__Ausgewählter Text__
################

Schützenvögel müssen aus „astfreiem Weichholz sein“

Beispiel: „Punkt 7: Vogelschießstände“, Unterpunkt 7.8: Ziele: Die Ziele (z.B. Vogelziel) sind an einer zentralen Halterung mittig im Geschossfangkasten anzubringen. Sie müssen aus astfreiem Weichholz (Tannen-, Fichten-, Pappel- oder Balsaholz) beim Beschuss mit Feuerwaffen sowie Sperr- und Balsaholz bei DL-Waffen gefertigt sein und dürfen keine Metallteile enthalten.“

Das Vogelschießen - der Höhepunkt eines Schützenfestes - zieht zahlreiche Besucher unter die Vogelstange. Ein Treffpunkt für Menschen. Ein Großereignis, das bei einem schnellen Ausgang (bei einem Winzig-Vogel eben) zu einem Schnellschuss mutiert. „So gehen Tradition und Brauchtumspflege kaputt“, klagt Karl Jansen. Er verweist darauf, dass noch nie etwas bei einem Vogelschießen passiert sei. „Und ich bin schon seit Jahrzehnten dabei.“

Den Mendener regt zusätzlich auf, dass der Sauerländer Schützenbund („wir haben schließlich 346 Vereine“) von den Verantwortlichen der Schießstandrichtlinie noch nicht einmal angehört wurde. Das „Sicherheits-Papier“ ist eine Folge des Amoklaufs von Winnenden und in erster Linie an Sportschützen gerichtet.

################

__Erfasste Daten__
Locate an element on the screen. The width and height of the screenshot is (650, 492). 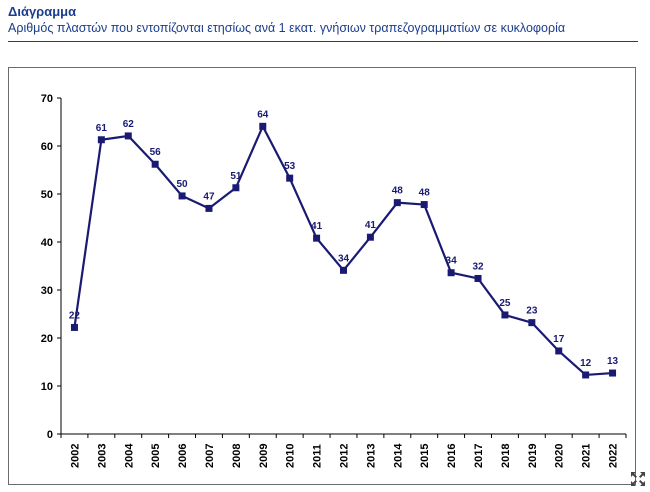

################

Schreibe den Text über die neuen Vorgaben für Schützenvögel im Anschluss an seinen letzten Satz weiter.

__Ergebnis der Aufgabe__
„Keine schießwütigen Waffennarren“

Schützenbrüder fühlen sich hier fehl am Platz. „Wir sind keine schießwütigen Waffennarren“, heißt es in einem Protestschreiben, das eine Delegation der Kreisschützenbünde Brilon, Meschede und Olpe am vergangenen Wochen­ende auf Vermittlung des heimischen CDU-Bundestagsabgeordneten Patrick Sensburg im Bundesinnenministerium abgab - dazu einen Schützenvogel nach alter Prägung und ein Exemplar gemäß der neuen Richtlinie. Die Forderung: dass wieder Holztiere mit Rumpfdurchmesser von mindestens 200 Millimetern gebaut werden dürfen. Dem Briloner Kreisobersten Dieter W. Braun zufolge soll es weitere Gespräche in Berlin geben.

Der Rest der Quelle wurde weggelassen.